'''

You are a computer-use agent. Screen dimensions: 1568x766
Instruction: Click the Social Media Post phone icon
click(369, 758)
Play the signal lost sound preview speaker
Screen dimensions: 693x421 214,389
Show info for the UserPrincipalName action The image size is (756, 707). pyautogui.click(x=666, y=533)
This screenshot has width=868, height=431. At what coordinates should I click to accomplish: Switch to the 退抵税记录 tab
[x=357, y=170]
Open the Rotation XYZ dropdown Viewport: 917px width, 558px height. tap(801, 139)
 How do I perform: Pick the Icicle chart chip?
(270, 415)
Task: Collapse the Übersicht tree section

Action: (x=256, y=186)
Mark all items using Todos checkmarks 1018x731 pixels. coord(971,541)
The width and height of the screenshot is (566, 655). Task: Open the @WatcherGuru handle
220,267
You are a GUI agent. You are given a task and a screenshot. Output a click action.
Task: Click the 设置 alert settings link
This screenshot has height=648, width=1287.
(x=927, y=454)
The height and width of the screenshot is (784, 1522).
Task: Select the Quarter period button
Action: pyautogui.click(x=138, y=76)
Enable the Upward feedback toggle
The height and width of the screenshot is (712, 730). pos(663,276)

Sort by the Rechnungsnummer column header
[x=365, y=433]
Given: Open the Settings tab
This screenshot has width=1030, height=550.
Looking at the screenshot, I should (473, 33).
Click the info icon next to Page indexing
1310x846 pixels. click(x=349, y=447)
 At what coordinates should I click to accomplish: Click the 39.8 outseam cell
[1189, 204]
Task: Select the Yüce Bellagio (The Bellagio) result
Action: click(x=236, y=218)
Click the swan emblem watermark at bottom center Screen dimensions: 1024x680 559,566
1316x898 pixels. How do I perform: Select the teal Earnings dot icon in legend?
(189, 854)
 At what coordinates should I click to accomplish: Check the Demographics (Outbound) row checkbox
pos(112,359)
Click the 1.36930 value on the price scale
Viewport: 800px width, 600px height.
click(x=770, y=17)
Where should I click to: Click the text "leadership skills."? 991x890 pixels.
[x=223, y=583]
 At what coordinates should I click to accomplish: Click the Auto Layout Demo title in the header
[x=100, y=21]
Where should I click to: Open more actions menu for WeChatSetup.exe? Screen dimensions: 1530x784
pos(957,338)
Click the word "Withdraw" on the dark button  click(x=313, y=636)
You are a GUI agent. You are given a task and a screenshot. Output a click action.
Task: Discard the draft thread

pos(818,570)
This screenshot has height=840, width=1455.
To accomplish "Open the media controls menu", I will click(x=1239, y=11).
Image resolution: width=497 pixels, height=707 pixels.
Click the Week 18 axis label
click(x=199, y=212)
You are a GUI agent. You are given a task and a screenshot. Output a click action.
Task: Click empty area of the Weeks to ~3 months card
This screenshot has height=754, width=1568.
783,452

'''

## Cosa si chiede
Aggiorna il tratto dalla riga che contiene "1316x898 pixels. How" fino alla riga che contiene "click(x=199, y=212)", estremi inclusi: sostituisci "Withdraw" con "Deposit" e lascia invariato tutto il resto.

## Esito del compito
1316x898 pixels. How do I perform: Select the teal Earnings dot icon in legend?
(189, 854)
 At what coordinates should I click to accomplish: Check the Demographics (Outbound) row checkbox
pos(112,359)
Click the 1.36930 value on the price scale
Viewport: 800px width, 600px height.
click(x=770, y=17)
Where should I click to: Click the text "leadership skills."? 991x890 pixels.
[x=223, y=583]
 At what coordinates should I click to accomplish: Click the Auto Layout Demo title in the header
[x=100, y=21]
Where should I click to: Open more actions menu for WeChatSetup.exe? Screen dimensions: 1530x784
pos(957,338)
Click the word "Deposit" on the dark button  click(x=313, y=636)
You are a GUI agent. You are given a task and a screenshot. Output a click action.
Task: Discard the draft thread

pos(818,570)
This screenshot has height=840, width=1455.
To accomplish "Open the media controls menu", I will click(x=1239, y=11).
Image resolution: width=497 pixels, height=707 pixels.
Click the Week 18 axis label
click(x=199, y=212)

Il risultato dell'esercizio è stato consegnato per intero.